Anaconda的详细安装可参考TensorFlow CPU版本的说明。
（12）使环境变量立即生效

source ~/.bashrc

（13）创建 conda 环境为安装tensorflow

conda create -n tensorflow
# press y a few times

（14）激活环境

source activate tensorflow

（15）安装tensorflow -GPU

pip install tensorflow-gpu

（16）验证安装是否成功

import tensorflow as tf

hello = tf.constant('Hello, TensorFlow!')
sess = tf.Session()
print(sess.run(hello))

6.3远程访问Jupyter Notebook

（1）生成配置文件

jupyter notebook --generate-config

（2）生成当前用户登录jupyter密码
打开ipython, 创建一个密文密码

In [1]: from notebook.auth import passwd
In [2]: passwd()
Enter password:
Verify password:

（3）修改配置文件

vim ~/.jupyter/jupyter_notebook_config.py

进行如下修改：

c.NotebookApp.ip='*' # 就是设置所有ip皆可访问
c.NotebookApp.password = u'sha:ce...刚才复制的那个密文'
c.NotebookApp.open_browser = False # 禁止自动打开浏览器
c.NotebookApp.port =8888 #这是缺省端口，也可指定其它端口

（4）启动jupyter notebook

#后台启动jupyter：不记日志：
nohup jupyter notebook >/dev/null 2>&1 &

然在浏览器上，输入IP:port,即可看到如下类似界面。

然后，我们就可以在浏览器进行开发调试Python或Tensorflow程序了。

6.4比较CPU与GPU 性能

（1）设备设为GPU

import sys
import numpy as np
import tensorflow as tf
from datetime import datetime

device_name="/gpu:0"

shape=(int(10000),int(10000))

with tf.device(device_name):
#形状为shap,元素服从minval和maxval之间的均匀分布
random_matrix = tf.random_uniform(shape=shape, minval=0, maxval=1)
dot_operation = tf.matmul(random_matrix, tf.transpose(random_matrix))
sum_operation = tf.reduce_sum(dot_operation)

startTime = datetime.now()
with tf.Session(config=tf.ConfigProto(log_device_placement=True)) as session:
result = session.run(sum_operation)
print(result)

print("\n" * 2)
print("Shape:", shape, "Device:", device_name)
print("Time taken:", datetime.now() - startTime)

import sys

import numpy as np

import tensorflow as tf

from datetime import datetime

device_name="/gpu:0"

shape=(int(10000),int(10000))

with tf.device(device_name):

#形状为shap,元素服从minval和maxval之间的均匀分布

random_matrix = tf.random_uniform(shape=shape, minval=0, maxval=1)

dot_operation = tf.matmul(random_matrix, tf.transpose(random_matrix))

sum_operation = tf.reduce_sum(dot_operation)

startTime = datetime.now()

with tf.Session(config=tf.ConfigProto(log_device_placement=True)) as session:

result = session.run(sum_operation)

print(result)

print("\n" * 2)

print("Shape:", shape, "Device:", device_name)

print("Time taken:", datetime.now() - startTime)

2.50004e+11

Shape: (10000, 10000) Device: /gpu:0
Time taken: 0:00:02.605461
（2）把设备改为CPU
把设备改为cpu，运行以上代码，其结果如下：
2.50199e+11

Shape: (10000, 10000) Device: /cpu:0
Time taken: 0:00:07.232871

这个实例运算较简单，但即使简单，GPU也是CPU的近3倍。
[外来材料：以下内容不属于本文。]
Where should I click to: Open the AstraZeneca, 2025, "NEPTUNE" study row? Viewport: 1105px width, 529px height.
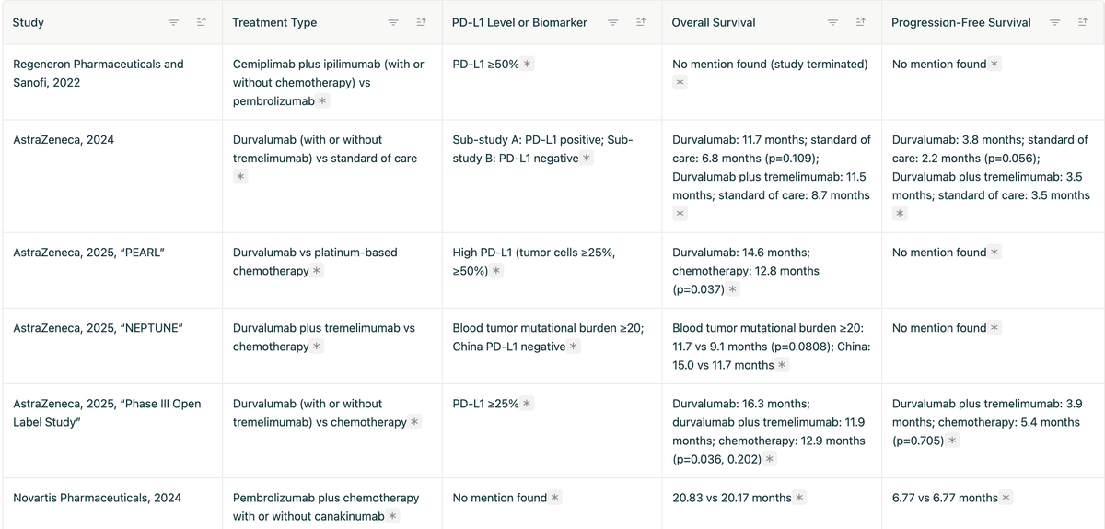click(x=553, y=347)
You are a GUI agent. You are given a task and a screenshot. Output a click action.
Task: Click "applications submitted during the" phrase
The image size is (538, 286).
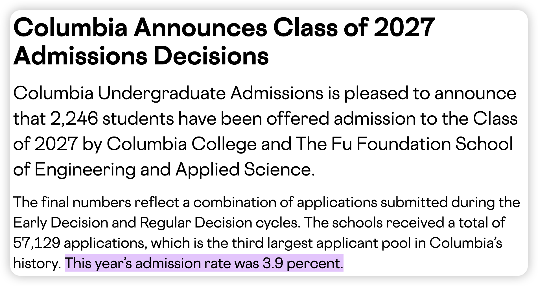pos(408,203)
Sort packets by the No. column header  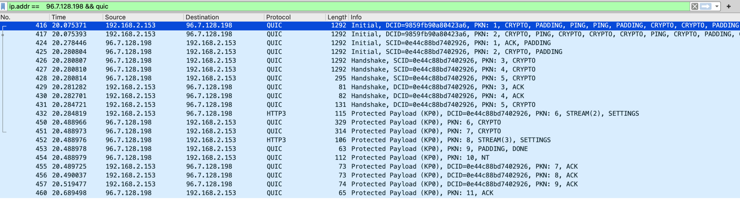click(x=23, y=17)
GPU还是非常不错的。

6.5单GPU与多GPU 性能比较

这里比较使用一个GPU与使用多个（如两个）GPU的性能比较。

'''
This tutorial requires your machine to have 2 GPUs
"/cpu:0": The CPU of your machine.
"/gpu:0": The first GPU of your machine
"/gpu:1": The second GPU of your machine
'''

import numpy as np
import tensorflow as tf
import datetime

# Processing Units logs
log_device_placement = True

# Num of multiplications to perform
n = 10

'''
Example: compute A^n + B^n on 2 GPUs
Results on 8 cores with 2 GTX-980:
 * Single GPU computation time: 0:00:11.277449
 * Multi GPU computation time: 0:00:07.131701
'''
# Create random large matrix
A = np.random.rand(10000, 10000).astype('float32')
B = np.random.rand(10000, 10000).astype('float32')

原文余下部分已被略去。